Azure components and sample architecture

The following diagram depicts the components deployed in this document:

Azure sample setup

As shown, the Imply cluster deployments are deployed to Kubernetes pods. It relies on Azure services for metadata storage and deep storage. As usual, the Imply cluster are made up of master, query and data tier nodes, which are deployed as Kubernetes pods. Underlying the cluster (and not shown) are ZooKeeper for orchestration. Setup and administration functions are handled through Helm and the Imply Manager.


Step 1: Set up the Azure Kubernetes Service (AKS)

  1. Open the Azure portal and choose Kubernetes services from the list of Azure services.

  2. In the Kubernetes services page, click Create Kubernetes service, opening the form in which you can configure the Kubernetes cluster:

    Azure Kubernetes setup

  3. In the Basics tab, set the following values:

    SubscriptionChoose the Azure subscription under which you want to create the resources for the Imply cluster.
    Resource groupChoose the resource group you want to use, or click Create new to create a new group for Imply. Note that the remaining instructions on this page assume a resource group named RG_DRUID.
    Kubernetes cluster nameAny valid cluster name, such as Imply-K8s-1.
    RegionChoose any region desired, but note your choice, since all resources you create later need to reside in the same region as the one chosen for AKS.
    Kubernetes versionKeep the default.
    Primary node poolFor Node size choose, E8 v3 or better. For Node count, 3 or more.

    In general, for the Node size, one of the RAM-optimized Azure virtual machine types, such as the E-series virtual machines, is recommended. For an evaluation cluster, a good starting point is four E8 v3 machines, with three nodes operating as Data servers and a fourth node running the Query and Master servers. Production deployments may require larger machines and additional configuration tuning.
  4. In the Node pools tab, keep the defaults. Note that VM scale sets allows for automated up- or down-scaling of your cluster to accommodate bursty traffic. For more information on implementing this feature, see the cluster autoscaler documentation.

  5. In the Authentication tab, keep the defaults.

  6. In the Networking tab, click the Advanced network configuration button.

  7. Choose the Virtual network you want to use, or click Create new to create a new one for the cluster.

  8. Verify or adjust the remaining default network settings. Note that the Kubernetes service address range provided for a network needs to be large enough to accommodate the number of service IPs for your cluster, given its size. For an average-sized cluster (10 to 20 nodes), the default is sufficient. The other settings can remain at their default values.

  9. In the Integration tab, select container monitoring and Log Analytics workspace if desired.

  10. In the Tags tab, optionally add tags.

  11. In the Review + Create tab, review your settings and click Create when ready.

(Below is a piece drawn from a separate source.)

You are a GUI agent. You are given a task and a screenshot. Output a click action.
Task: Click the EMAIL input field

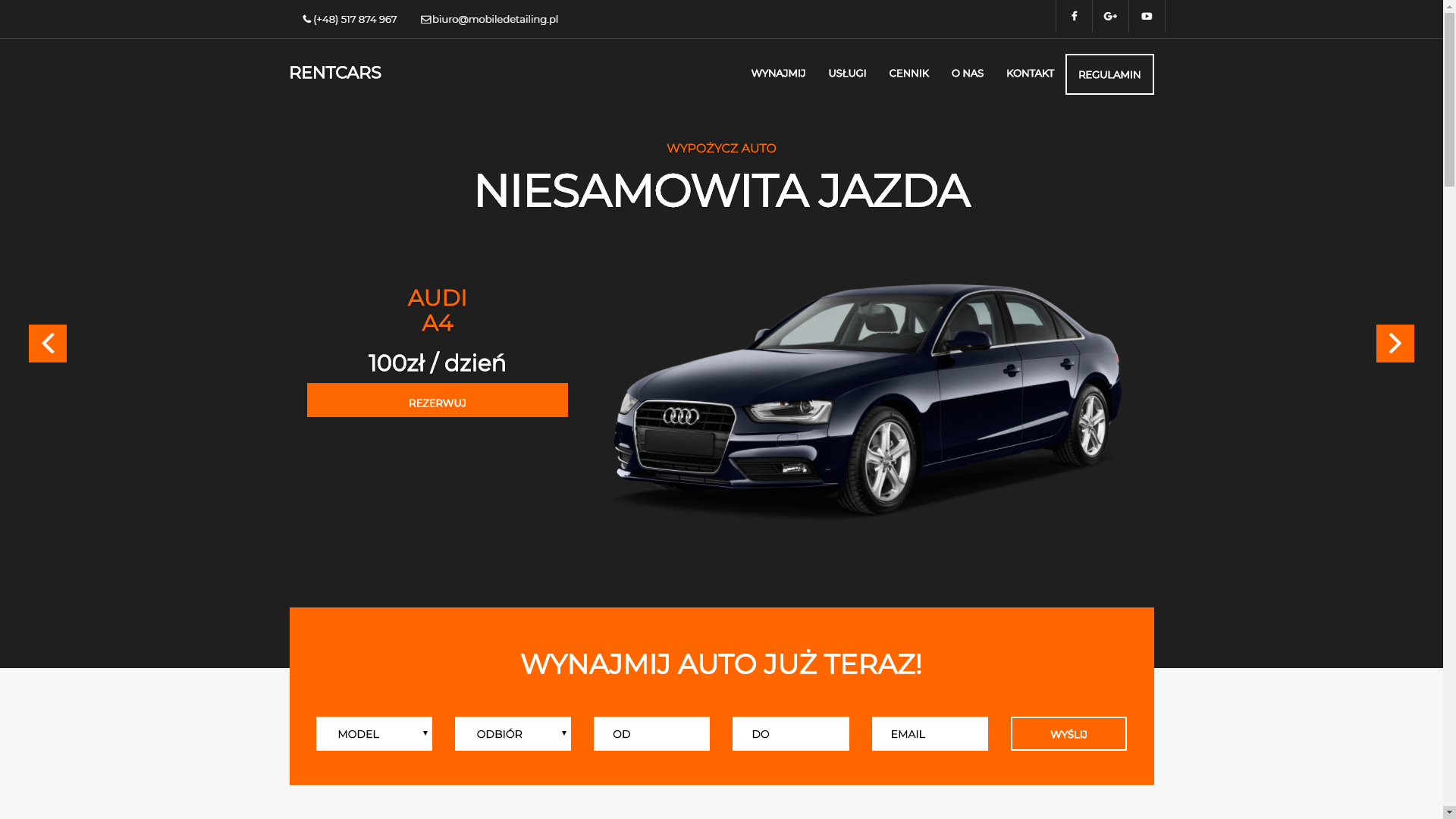tap(930, 734)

The AKS cluster deployment will take a few minutes to complete.

Step 2: Configure the Kubernetes CLI

You will be using the Kubernetes client, kubectl to connect to the AKS cluster. First follow these steps to set up kubectl:

  1. Start an Azure Cloud Shell or your local Azure CLI session.

  2. Get the credentials for the AKS cluster we just created:

    az aks get-credentials --resource-group rg_druid --name {your_cluster_name}

    rg_druid is the name of the resource group you configure. Replace {your_cluster_name} with the name of the cluster you just created, Imply-K8s-1 in the steps above.

  3. Run a test kubectl command to verify it is working:

    kubectl get nodes

    The output should list the nodes you created, along with their status, roles, age and version, looking something like this:

    NAME                                STATUS   ROLES   AGE    VERSION
    aks-agentpool-29979005-vmss000000 Ready agent 6d2h v1.15.10
    aks-agentpool-29979005-vmss000001 Ready agent 6d2h v1.15.10
    aks-agentpool-29979005-vmss000002 Ready agent 6d2h v1.15.10

Step 3: Set up MySQL

An Imply cluster uses a relational database to store its metadata. With Azure, you use Azure MySQL Database as the metadata database.

Set up MySQL as follows:

  1. From the Azure Portal home page, click Azure Database for MySQL servers. You may need to view all services view to see this option.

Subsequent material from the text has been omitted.